Here is the full menu of dishes prepared at the class:
-Salmon Sushi Roll with cream cheese
-California Roll with crab
-Shrimp dumplings with butter sauce (not prepared at class)
-Spring salad with ginger dressing
-Steamed sushi rice with coconut flakes
Ramen is a Japanese noodle soup served with various toppings. In this instance the major topping is Chashu, simmered pork. In the above picture you can see that the Cafe World version has the pork, some fish, nori, bamboo shoot, scallion and egg topping, so they pretty much went Full Monty. I chose to stick to basics and only used the pork, bamboo shoots and green onion. I used a great book for all the recipes, The Japanese Kitchen by Hiroko Shimbo. I got this book from the library and did some web searches and found this blog, Tess's Japanese Kitchen, she is learning to cook Japanese food by cooking her way through the book. So you can find the recipes from the book on her blog. It is also worth reading through some of the comments as you get tips about finding ingredients and alternatives.
This was a multi part dish and allowed me to cook the broth the day before, then make the pork the next morning and then cook the noodles and heat the broth and enjoy that night. If you were to follow the recipes in the book and make all components from scratch, you'd be following five of the recipes (click the link to be taken to the recipe on the blog):
-Basic stock for ramen noodles (Ramen Sutokku)

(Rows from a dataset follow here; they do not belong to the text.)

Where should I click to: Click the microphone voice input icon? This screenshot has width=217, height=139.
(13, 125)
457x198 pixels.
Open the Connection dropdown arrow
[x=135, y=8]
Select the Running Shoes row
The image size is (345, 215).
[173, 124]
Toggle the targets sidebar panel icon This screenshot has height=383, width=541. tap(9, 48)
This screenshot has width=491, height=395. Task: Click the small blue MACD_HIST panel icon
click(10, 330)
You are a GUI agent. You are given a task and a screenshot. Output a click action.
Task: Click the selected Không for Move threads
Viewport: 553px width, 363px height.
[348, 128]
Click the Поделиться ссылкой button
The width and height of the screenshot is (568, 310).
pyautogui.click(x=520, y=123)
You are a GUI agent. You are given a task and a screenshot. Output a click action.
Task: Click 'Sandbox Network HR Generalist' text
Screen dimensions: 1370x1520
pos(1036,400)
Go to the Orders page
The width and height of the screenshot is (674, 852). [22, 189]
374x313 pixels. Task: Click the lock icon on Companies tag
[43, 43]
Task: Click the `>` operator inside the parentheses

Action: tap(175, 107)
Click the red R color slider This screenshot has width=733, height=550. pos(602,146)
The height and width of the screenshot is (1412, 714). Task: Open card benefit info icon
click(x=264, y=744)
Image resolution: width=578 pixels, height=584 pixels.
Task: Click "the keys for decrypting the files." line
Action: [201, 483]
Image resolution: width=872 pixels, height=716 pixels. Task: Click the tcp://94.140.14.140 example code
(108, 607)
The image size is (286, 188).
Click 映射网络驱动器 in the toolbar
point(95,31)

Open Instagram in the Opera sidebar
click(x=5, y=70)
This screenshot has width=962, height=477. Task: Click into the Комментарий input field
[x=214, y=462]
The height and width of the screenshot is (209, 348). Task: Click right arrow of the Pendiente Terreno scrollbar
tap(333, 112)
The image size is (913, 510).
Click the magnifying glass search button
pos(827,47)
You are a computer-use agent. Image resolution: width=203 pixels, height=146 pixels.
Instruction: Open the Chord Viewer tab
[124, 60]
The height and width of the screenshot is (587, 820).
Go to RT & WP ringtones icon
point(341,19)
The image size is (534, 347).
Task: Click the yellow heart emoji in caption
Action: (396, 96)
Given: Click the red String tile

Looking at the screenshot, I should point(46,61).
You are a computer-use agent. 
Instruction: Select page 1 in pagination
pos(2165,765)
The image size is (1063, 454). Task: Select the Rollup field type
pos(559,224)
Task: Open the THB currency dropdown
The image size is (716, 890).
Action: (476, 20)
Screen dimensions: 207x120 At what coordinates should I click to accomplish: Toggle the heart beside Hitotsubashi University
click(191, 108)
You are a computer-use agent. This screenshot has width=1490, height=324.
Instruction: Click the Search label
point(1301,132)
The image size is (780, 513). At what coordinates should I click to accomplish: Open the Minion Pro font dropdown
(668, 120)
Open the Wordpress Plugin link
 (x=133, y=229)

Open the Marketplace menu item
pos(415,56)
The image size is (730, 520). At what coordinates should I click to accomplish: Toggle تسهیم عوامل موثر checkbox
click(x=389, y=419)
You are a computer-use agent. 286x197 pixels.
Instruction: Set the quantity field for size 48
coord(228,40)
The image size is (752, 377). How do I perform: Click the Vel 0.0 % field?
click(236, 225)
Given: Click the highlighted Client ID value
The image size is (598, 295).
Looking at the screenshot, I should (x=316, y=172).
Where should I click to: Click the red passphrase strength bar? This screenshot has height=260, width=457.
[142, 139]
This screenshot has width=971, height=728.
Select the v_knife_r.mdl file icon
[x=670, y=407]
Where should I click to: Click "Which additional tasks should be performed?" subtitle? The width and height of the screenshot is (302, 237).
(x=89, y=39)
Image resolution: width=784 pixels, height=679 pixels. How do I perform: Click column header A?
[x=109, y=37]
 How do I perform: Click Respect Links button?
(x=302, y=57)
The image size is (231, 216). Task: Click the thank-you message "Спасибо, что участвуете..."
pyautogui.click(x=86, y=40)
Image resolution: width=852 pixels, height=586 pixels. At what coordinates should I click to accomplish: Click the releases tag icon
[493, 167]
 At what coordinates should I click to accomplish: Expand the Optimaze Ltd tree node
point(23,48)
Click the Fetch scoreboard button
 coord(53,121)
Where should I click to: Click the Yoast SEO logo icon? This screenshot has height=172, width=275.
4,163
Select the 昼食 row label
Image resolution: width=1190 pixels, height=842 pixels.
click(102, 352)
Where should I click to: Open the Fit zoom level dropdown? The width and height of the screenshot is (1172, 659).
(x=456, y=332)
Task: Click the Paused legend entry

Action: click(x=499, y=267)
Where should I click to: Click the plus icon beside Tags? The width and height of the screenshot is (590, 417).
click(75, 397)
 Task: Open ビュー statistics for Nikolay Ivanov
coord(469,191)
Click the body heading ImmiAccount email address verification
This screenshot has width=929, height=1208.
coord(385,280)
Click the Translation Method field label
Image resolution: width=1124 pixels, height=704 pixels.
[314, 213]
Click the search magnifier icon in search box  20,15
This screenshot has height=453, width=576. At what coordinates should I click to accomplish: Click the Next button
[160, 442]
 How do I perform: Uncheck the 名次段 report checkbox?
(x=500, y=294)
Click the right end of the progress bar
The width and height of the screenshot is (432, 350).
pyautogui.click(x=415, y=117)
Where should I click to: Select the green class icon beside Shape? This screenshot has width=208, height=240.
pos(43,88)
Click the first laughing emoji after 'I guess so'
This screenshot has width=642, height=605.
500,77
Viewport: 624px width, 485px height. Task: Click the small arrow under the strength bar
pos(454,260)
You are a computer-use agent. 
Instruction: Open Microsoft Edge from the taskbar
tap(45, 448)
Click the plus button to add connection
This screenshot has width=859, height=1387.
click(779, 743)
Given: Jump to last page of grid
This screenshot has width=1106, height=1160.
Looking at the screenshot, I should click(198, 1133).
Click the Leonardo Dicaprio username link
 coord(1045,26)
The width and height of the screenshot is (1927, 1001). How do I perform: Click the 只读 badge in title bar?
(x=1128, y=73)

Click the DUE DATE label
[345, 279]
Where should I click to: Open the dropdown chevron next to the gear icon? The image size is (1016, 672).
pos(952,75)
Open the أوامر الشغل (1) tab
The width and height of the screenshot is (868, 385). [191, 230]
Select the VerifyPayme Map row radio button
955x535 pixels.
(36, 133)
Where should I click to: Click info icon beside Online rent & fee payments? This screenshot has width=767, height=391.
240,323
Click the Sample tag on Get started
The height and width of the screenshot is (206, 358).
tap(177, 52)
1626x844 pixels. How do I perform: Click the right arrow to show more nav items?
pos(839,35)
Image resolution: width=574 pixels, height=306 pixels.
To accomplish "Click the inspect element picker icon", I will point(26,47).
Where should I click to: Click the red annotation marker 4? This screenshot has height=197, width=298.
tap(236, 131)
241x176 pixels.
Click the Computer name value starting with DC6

-Simmered Pork for Ramen (Chashu)
-Sweet simmered bamboo shoots (Menma)
-Garlic paste (Ninniku-dare)
-Ramen broth flavoured with soy sauce (Shoyu Ramen)
That last recipe is basically the master recipe that brings all the others together and gives you the final dish. Since I don't have endless time and was only making this for my little family, I used commercial bamboo shoots and garlic paste, so I skipped the 3rd and 4th recipes.
If you're not interested in reading through the recipes, this is a summary. The noodles are served in a tasty broth with garlic paste and the soy sauce pork liquids added and then topped with sliced simmered pork, bamboo shoots and scallions.
A very tasty meal. You can see good pictures of all the components and ingredients on Tess's blog and below is my result.
Cafe World Cookbook Changes
Vampire/Werewolf theme, so Vampire Staked Steak. In line with my weekend plans...going to see Twilight Eclipse, hopefully I've given it enough time since the release to avoid a screaming mob of tween girls. Watching New Moon a day after release is not an experience I want to repeat. But I'm a sucker for the Twilight Saga so will have to see it on the big screen.
Next Up: I'm feeling like some sweet treats, so some homemade ice cream and I might try my luck at donut making. I'll be able to cook up my corned beef the week after.